**Your instructions:**
Without including any pictures, please copy every entry below exactly.

=== Section Start ===

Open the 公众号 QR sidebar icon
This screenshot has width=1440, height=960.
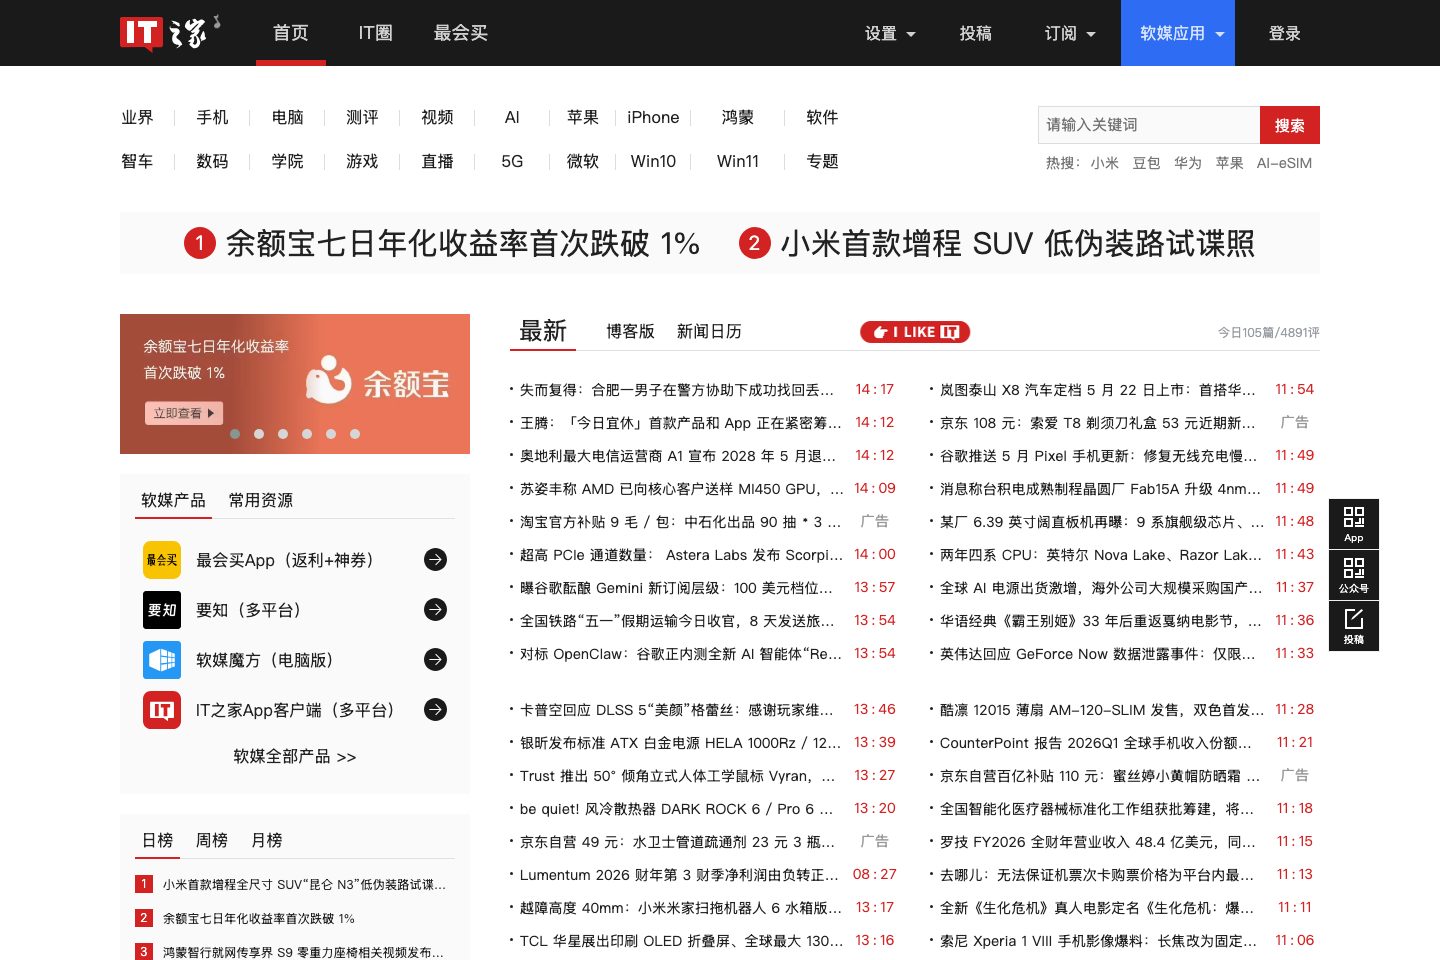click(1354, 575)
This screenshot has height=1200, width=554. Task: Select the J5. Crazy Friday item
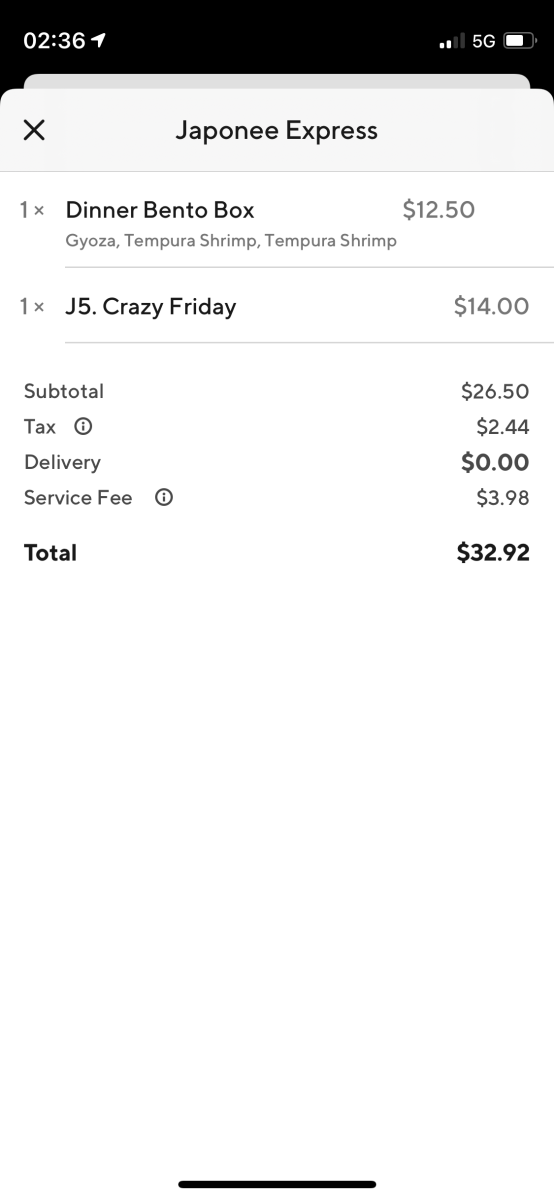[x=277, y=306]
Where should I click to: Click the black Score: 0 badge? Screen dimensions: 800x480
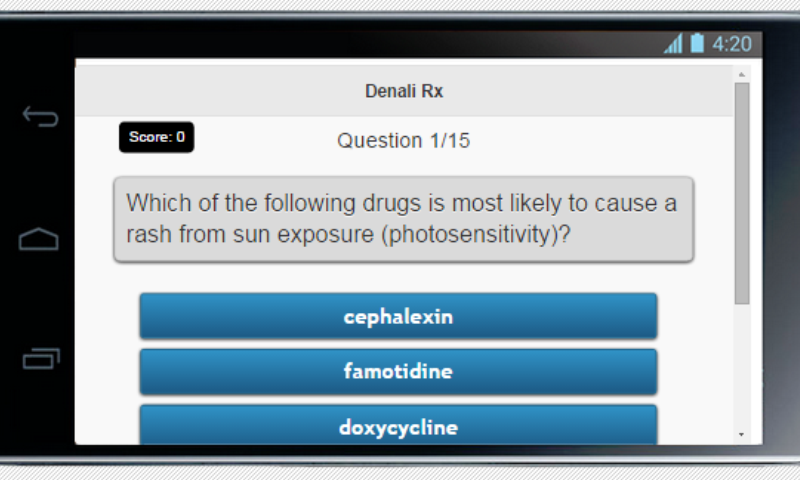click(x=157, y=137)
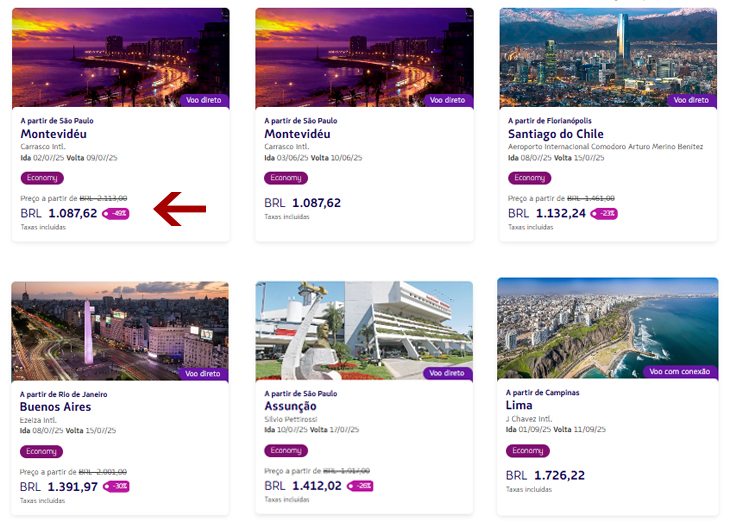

=== Section End ===

**Solution below:**
Open the 公众号 QR sidebar icon
This screenshot has width=1440, height=960.
click(1354, 575)
This screenshot has height=1200, width=554. Task: Select the J5. Crazy Friday item
[x=277, y=306]
Where should I click to: Click the black Score: 0 badge? Screen dimensions: 800x480
click(x=157, y=137)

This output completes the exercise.